Understanding lived experiences of Aboriginal people with type 2 diabetes living in remote Kimberley communities: diabetes, it don't come and go, it stays!

This study aimed to explore the lived experiences of Kimberley Aboriginal people with type 2 diabetes managed by remote Aboriginal Community Controlled Health Services using phenomenological analysis. Semi-structured interviews formulated by Aboriginal Health Workers, researchers and other clinicians were used to obtain qualitative data from 13 adult Aboriginal patients with type 2 diabetes managed in two remote communities in the Kimberley. Together with expert opinion from local Aboriginal Health Workers and clinicians, the information was used to develop strategies to improve diabetes management. Of 915 regular adult patients in the two communities, 27% had type 2 diabetes; 83% with glycated haemoglobin A >10%. Key qualitative themes included: the need for culturally relevant education and pictorial resources; importance of continuous therapeutic relationships with healthcare staff; lifestyle management advice that takes into account local and cultural factors; and the involvement of Aboriginal community members and families in support roles. Recommendations to improve diabetes management in the remote communities have been made collaboratively with community input. This study provides a framework for culturally relevant recommendations to assist patients with diabetes, for collaborative research, and for communication among patients, Aboriginal Health Workers, community members, researchers and other clinicians. Interventions based on recommendations from this study will be the focus of further collaborative research.

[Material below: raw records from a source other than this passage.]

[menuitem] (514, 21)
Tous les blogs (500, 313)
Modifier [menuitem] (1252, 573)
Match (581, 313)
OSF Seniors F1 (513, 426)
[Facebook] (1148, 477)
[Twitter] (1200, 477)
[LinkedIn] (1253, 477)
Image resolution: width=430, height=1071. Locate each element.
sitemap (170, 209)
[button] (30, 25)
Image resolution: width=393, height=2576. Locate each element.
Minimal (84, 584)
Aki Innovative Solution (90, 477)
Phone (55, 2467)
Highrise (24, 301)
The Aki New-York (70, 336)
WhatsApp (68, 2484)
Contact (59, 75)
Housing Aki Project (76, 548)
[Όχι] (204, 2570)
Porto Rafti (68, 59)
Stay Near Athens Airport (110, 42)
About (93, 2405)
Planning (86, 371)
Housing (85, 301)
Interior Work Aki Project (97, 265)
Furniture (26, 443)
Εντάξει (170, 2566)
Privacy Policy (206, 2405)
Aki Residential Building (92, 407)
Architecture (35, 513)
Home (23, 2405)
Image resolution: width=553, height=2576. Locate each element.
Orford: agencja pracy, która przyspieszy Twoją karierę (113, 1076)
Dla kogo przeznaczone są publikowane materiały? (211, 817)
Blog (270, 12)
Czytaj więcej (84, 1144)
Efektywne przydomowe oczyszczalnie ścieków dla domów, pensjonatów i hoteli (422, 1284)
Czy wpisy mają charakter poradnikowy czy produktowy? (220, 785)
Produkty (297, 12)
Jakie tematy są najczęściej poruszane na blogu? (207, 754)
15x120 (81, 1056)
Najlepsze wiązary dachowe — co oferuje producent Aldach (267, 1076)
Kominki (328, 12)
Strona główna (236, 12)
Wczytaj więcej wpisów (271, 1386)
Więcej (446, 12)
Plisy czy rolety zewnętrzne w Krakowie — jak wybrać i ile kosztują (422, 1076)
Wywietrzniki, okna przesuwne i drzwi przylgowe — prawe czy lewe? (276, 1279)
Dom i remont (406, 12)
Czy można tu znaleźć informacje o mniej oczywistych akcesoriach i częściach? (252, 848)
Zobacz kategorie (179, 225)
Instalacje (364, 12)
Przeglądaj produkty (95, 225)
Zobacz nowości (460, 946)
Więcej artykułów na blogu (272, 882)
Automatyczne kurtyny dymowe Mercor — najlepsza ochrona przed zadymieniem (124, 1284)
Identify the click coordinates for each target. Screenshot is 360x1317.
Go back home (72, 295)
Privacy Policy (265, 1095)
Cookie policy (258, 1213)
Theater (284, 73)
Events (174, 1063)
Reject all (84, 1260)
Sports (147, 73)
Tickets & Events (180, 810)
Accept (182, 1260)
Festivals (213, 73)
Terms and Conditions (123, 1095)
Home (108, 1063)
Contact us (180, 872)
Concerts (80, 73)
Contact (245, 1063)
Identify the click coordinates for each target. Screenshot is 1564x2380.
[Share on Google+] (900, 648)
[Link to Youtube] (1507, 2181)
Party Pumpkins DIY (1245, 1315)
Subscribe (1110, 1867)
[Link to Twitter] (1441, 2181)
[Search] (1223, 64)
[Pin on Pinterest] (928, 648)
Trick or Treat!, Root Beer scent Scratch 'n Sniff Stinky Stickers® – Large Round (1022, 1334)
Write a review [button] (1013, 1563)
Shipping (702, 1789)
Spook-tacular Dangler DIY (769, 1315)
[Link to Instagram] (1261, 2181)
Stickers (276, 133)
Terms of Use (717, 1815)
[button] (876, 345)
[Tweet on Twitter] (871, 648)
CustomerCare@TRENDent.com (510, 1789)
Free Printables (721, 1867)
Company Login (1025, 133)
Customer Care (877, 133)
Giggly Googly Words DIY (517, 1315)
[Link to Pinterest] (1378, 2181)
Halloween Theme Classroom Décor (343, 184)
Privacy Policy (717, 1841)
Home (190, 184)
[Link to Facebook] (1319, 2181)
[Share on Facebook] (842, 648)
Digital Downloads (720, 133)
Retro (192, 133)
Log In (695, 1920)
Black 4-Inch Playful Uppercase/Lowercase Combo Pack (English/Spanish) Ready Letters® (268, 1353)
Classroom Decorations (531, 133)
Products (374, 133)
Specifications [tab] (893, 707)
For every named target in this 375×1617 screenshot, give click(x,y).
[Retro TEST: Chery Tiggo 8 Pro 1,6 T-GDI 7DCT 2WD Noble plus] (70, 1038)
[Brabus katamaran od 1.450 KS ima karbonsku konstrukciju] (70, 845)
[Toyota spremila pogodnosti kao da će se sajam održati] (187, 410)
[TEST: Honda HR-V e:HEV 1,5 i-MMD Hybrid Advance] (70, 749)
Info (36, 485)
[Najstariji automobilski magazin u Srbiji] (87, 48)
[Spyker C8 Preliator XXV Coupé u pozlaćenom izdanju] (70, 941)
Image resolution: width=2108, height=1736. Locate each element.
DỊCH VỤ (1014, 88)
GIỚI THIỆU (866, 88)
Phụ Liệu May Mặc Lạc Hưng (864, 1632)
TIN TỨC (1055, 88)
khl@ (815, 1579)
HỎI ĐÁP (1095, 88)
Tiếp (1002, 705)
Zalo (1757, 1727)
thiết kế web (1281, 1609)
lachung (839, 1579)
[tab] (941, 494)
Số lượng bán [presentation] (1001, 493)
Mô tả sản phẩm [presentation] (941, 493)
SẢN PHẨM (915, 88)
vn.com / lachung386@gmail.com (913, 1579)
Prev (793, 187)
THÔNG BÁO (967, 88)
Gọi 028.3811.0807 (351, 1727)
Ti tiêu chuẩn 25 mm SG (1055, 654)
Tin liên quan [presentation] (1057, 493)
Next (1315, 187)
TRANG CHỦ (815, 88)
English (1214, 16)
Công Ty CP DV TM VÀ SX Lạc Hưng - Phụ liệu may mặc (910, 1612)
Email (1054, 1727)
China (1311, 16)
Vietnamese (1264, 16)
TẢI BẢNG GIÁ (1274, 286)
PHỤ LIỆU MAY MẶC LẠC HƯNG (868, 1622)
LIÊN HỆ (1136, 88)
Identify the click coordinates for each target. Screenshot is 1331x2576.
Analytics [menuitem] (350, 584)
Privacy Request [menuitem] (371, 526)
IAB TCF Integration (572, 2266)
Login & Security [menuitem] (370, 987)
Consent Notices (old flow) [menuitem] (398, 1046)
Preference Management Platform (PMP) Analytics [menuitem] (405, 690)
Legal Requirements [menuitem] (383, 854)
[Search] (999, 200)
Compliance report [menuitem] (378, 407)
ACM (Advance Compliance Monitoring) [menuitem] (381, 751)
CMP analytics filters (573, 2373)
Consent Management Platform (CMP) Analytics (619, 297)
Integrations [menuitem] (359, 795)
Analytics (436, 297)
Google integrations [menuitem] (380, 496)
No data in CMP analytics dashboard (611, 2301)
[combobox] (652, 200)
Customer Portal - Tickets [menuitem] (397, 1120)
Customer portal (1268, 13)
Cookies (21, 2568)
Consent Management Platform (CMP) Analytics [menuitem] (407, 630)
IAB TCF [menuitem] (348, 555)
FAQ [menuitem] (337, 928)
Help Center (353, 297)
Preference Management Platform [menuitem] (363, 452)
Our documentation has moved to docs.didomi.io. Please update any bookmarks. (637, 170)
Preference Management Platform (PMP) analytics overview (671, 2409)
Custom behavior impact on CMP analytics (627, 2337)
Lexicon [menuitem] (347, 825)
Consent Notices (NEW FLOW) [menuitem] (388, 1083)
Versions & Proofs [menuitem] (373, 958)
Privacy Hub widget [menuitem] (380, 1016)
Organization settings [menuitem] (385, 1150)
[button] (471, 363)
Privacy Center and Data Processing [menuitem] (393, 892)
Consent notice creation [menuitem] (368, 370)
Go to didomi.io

Cross-sectional comparison of point-of-care with laboratory HbA1c in detecting diabetes in real-world remote Aboriginal settings.

OBJECTIVES: To determine if point-of-care (POC) glycated haemoglobin (HbA1c) is sufficiently accurate in real-world remote settings to predict or exclude the diagnosis of diabetes based on laboratory HbA1c measurements. DESIGN: Cross-sectional study comparing POC capillary HbA1c results with corresponding venous HbA1c levels measured in a reference laboratory. PARTICIPANTS: Aboriginal patients ≥15 years old who were due for diabetes screening at the participating clinics were invited to participate. Two hundred and fifty-five Aboriginal participants were enrolled and 241 were included in the analysis. SETTING: 6 primary healthcare sites in the remote Kimberley region of Western Australia from September 2011 to November 2013. MAIN OUTCOME MEASURES: Concordance and mean differences between POC capillary blood HbA1c measurement and laboratory measurement of venous blood HbA1c level; POC capillary blood HbA1c equivalence value for screening for diabetes or a high risk of developing diabetes; sensitivity, specificity and positive-predictive value for diagnosing and screening for diabetes; barriers to conducting POC testing. RESULTS: Concordance between POC and laboratory results was good (ρ=0.88, p<0.001). The mean difference was -0.15% (95% limits of agreement, -0.67% to 0.36%). POC HbA1c measurements ≥6.5%, 48 mmol/mol had a specificity of 98.2% and sensitivity of 73.7% for laboratory measurements ≥6.5%. The POC equivalence value for screening for diabetes or a high risk of developing diabetes was ≥5.7%, 39 mmol/mol (sensitivity, 91%; specificity, 76.7% for laboratory measurements ≥6.0%, 42 mmol/mol). Staff trained by other clinic staff 'on the job' performed as well as people with formal accredited training. Staff reported difficulty in maintaining formal accreditation. CONCLUSIONS: POC HbA1c testing is sufficiently accurate to be a useful component in screening for, and diagnosing, diabetes in remote communities. Limited local training is adequate to produce results comparable to laboratory results and accreditation processes need to reflect this.